Friday, March 15, 2013

80s nostalgia





                                                          Marie Claire  France 1988

Last week, I went to Revolution in White River Junction to clear my brain. It was pouring rain outside, I was done with classes and exams, and I needed to be in an artsy bohemian environment that could make me forget about work for a brief moment.  
The owner and I ended up remembering the 80s, her through images and me through memories. I was in my twenties in the 1980s, Nancy was barely born.
I told her that the 1980s style could not be reduced to one dominant look. Looking at movies from that decade, for example, fashion was all over the place. It depended on which social class you came from, on where you lived, and what you were doing for work.

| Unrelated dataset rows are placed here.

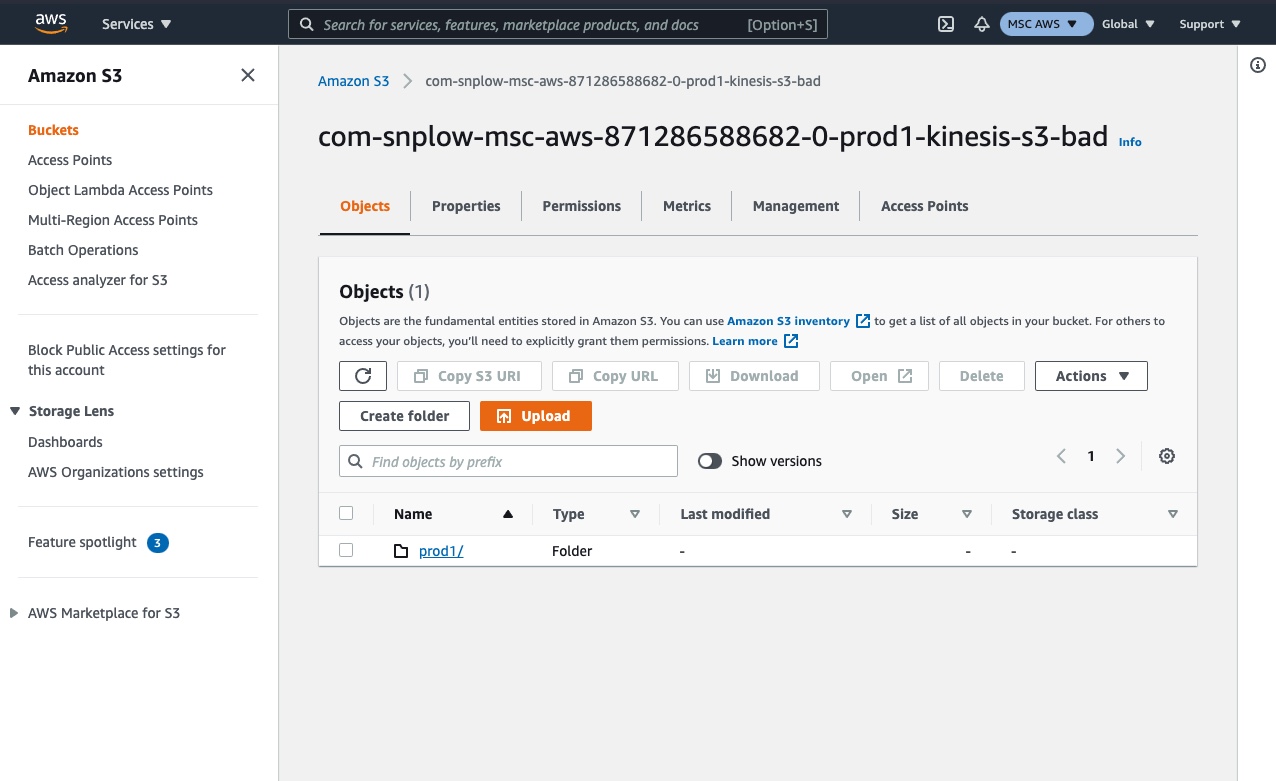The width and height of the screenshot is (1276, 781).
Task: Go to next page arrow
Action: point(1120,456)
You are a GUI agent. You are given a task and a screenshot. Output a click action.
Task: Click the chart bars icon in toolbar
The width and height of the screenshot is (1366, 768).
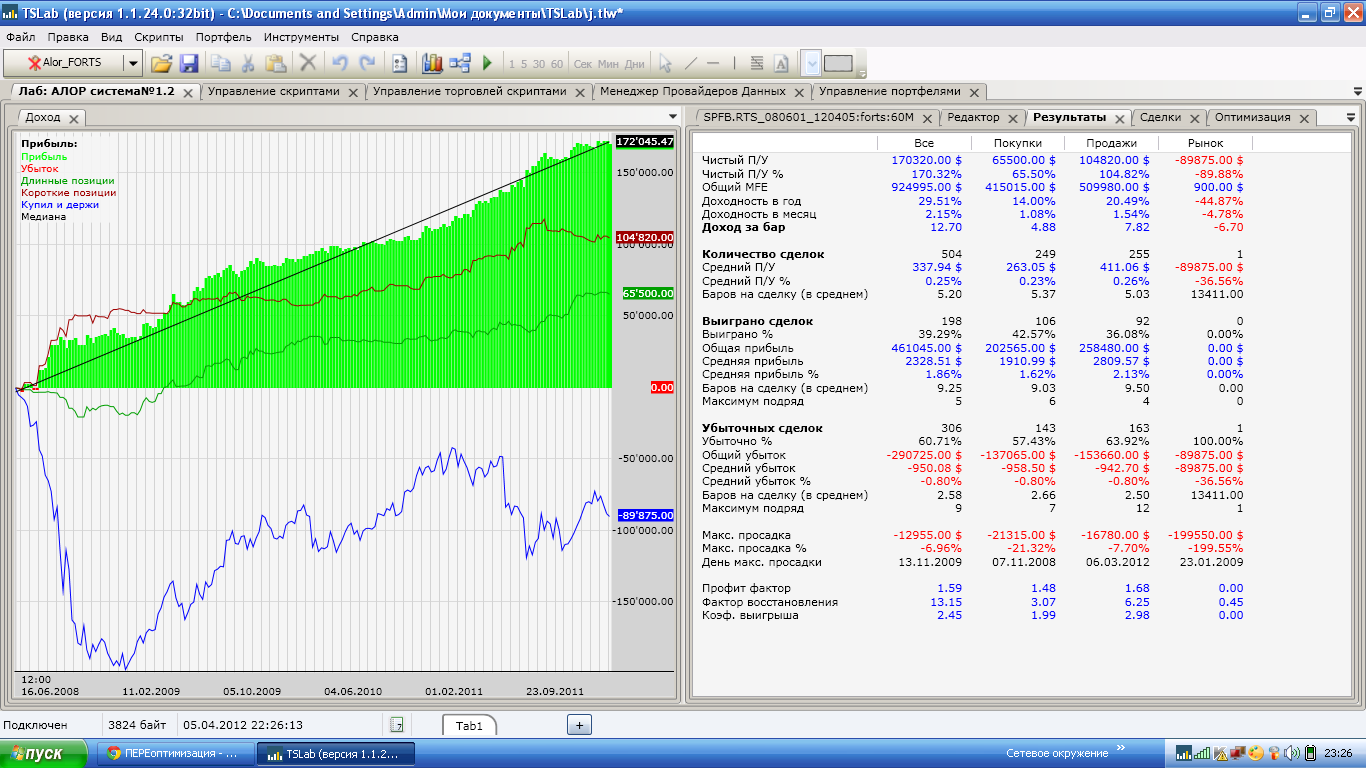coord(432,63)
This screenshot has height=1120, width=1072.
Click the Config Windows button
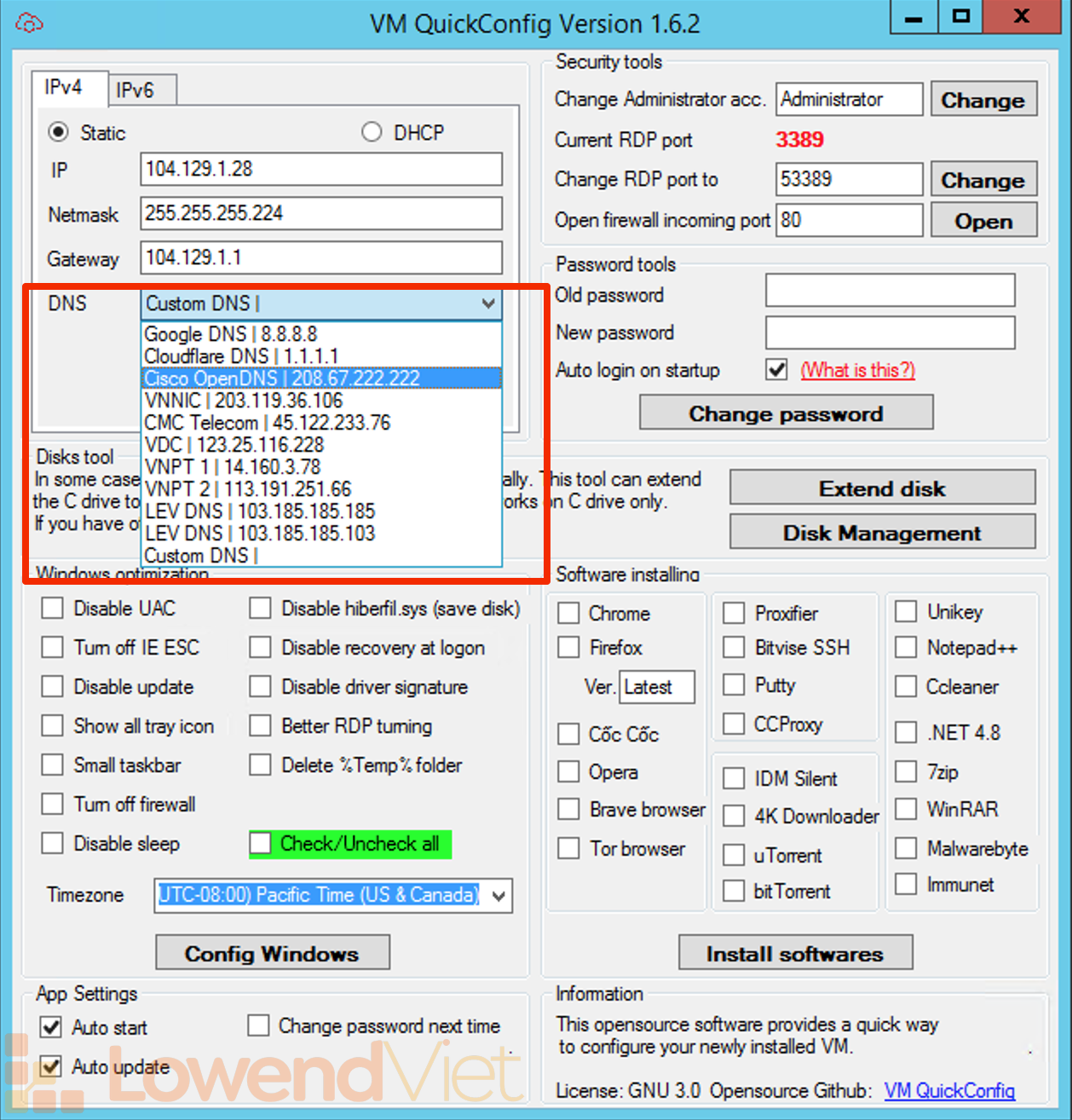[272, 953]
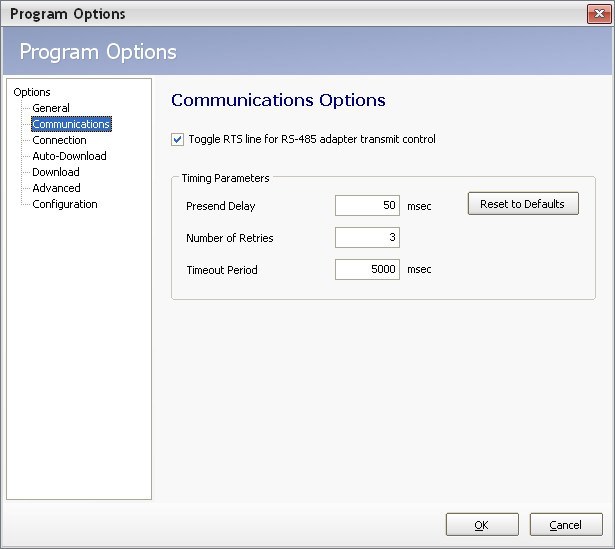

So for instance, in Desperately Seeking Susan, middle class propriety, as played by Rosanna Arquette meets edgier punk as played by Madonna.

In Tootsie and 9 to 5, it’s the synthetic, big shoulder padded work place.


In Diva, it’s European sleek, short skirts, short hair, very stylized.



The 80s was also the Aids decade. Emaciated faces, anorexic bodies. Not exactly a style per se. But influential in how the body damaged by disease became visually familiar and perhaps even seductive for those who latch on to fashion statements that involve inflicting pain upon oneself.      
The 80s was a lot of things. Jean-Paul Goude aestheticising (merchandizing) athletic women. It’s also soft and floral Laura Ashley, and Diana before the wedding.





It was loose, comfortable clothes for me and a short sculpted hair cut.

With so many different styles speaking simultaneously, it’s no wonder that, henceforward, fashion became a free for all.










       It was also the decade of the woman in the "power suit" as more and more of us entered the workplace. The recently deceased former Prime Minister of the UK Margaret Thatcher wore suits and dresses with ribbon ties that remind me of another style that dominated that decade, a conservative, no nonsense, no frills look that  many women wore to work in order to blend in, from the executive board room to the Houses of Parliament.
      As Suzy Menkes wrote in a recent NYT article, "Mrs. Thatcher expressed in her persona exactly where working women stood in the 1980s: on low-heeled court shoes and in tailored suits that were a carapace of protection in what was still essentially a man’s world." What that suit did to feminism? It might have propelled it forward and pulled it backward at the same time. Women conformed to a male ethos, but women also earned their own income. Women attained power through their profession, and some were able to use that power to benefit other women.



The 1980s were a watershed moment for all women. We entered the public realm and we have since remained there, not necessarily agreeing with each other politically or aesthetically for that matter.